"I don't understand."
"Don't make me tired. You were trying to sell him those papers."
"After all," she said, "a girl has to live."
"How long do you think you'd have lived tonight if it hadn't been for me?"
She hesitated.
"How was I to know Algy would do anything like this?" she said sulkily. "I told him I'd put the papers in a cloakroom and I wasn't sure where they were. He rang me up later on, just before the monkey-man got here, and offered me ten thousand pounds if I'd bring them round to him right away, but I thought they might be worth more than that, so I pretended I still couldn't remember what I'd done with them. Of course I know where they are really."

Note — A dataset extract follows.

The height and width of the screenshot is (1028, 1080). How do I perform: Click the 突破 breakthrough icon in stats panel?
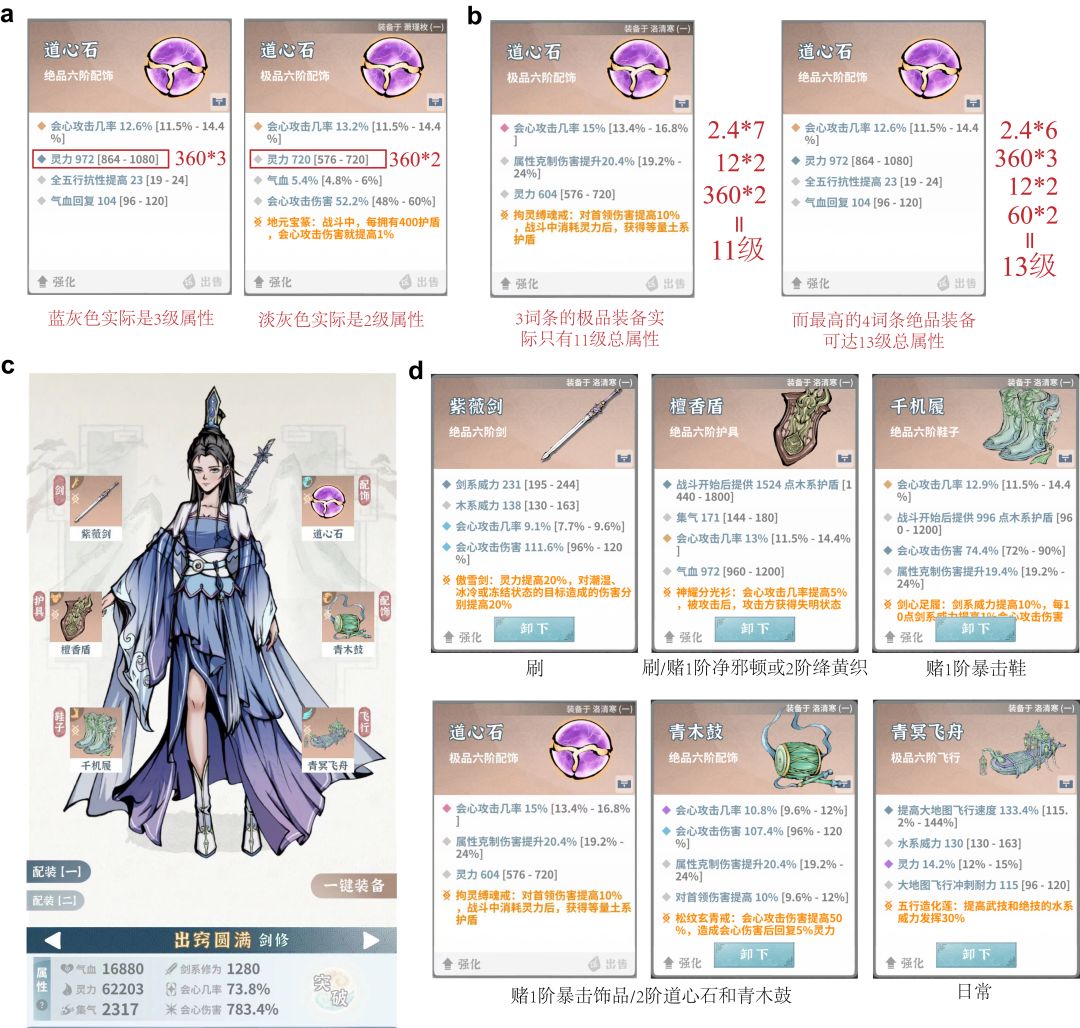(x=331, y=989)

The Saint's lips tightened.
"You poor little fly-brained moron," he exploded uncontrollably. "What makes you think you can cut in on a game like this? Haven't you had your lesson yet? You know what happened to Kennet and Windlay. You know what happened to you tonight. You heard what Bravache said. If I hadn't had everything organized, you were booked to go down the drain with me — plus any specialized unpleasantnesses that your boy friend Dumaire could think of. Is that your idea of a good time?"
She shuddered almost imperceptibly.
"I know, that wasn't very nice. I never was one of those heroines who don't think life is worth living unless bullets are whizzing past their ears and ships sinking under them and houses crashing in ruins about their heads and all that sort of thing. Personally I'm all for a life of selfish self-indulgence, and I don't care who knows it. If I could get a decent offer for those papers, I'd take it like a shot and skip off to Bermuda or somewhere and enjoy it. The trouble is, I don't know what they're worth. What do you think?"